-- DATA SECTION --
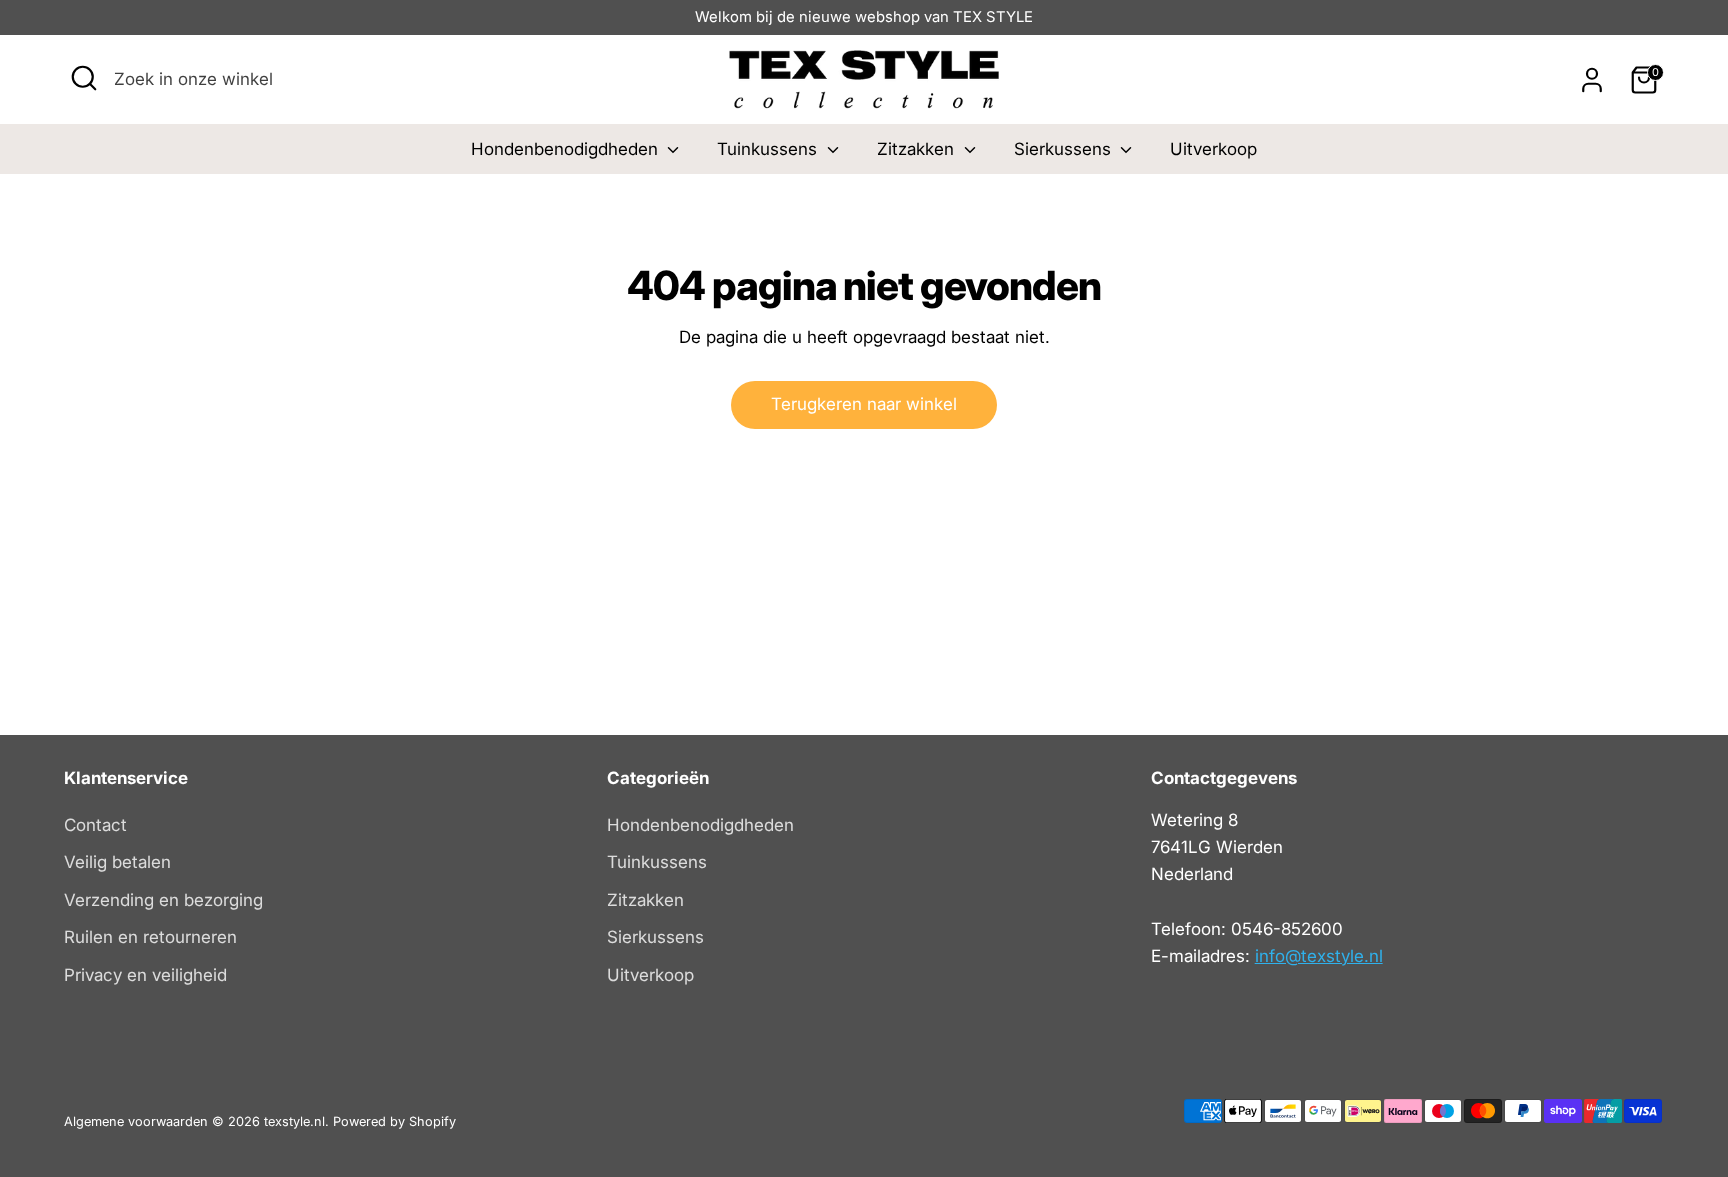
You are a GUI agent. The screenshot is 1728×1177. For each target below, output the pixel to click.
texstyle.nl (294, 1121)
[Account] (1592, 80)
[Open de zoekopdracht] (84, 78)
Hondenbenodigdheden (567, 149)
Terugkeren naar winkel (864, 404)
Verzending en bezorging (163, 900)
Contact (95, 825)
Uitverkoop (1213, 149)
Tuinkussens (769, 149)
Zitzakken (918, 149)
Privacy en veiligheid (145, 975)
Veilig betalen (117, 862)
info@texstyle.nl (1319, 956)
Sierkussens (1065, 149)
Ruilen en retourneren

-- TASK REQUIREMENTS --
Please write out, exactly as they appear, the line that contains "[Open de zoekopdracht] (84, 78)" and every line after it up to the end of the entries above, and no others.

-- RESULT OF THIS TASK --
[Open de zoekopdracht] (84, 78)
Hondenbenodigdheden (567, 149)
Terugkeren naar winkel (864, 404)
Verzending en bezorging (163, 900)
Contact (95, 825)
Uitverkoop (1213, 149)
Tuinkussens (769, 149)
Zitzakken (918, 149)
Privacy en veiligheid (145, 975)
Veilig betalen (117, 862)
info@texstyle.nl (1319, 956)
Sierkussens (1065, 149)
Ruilen en retourneren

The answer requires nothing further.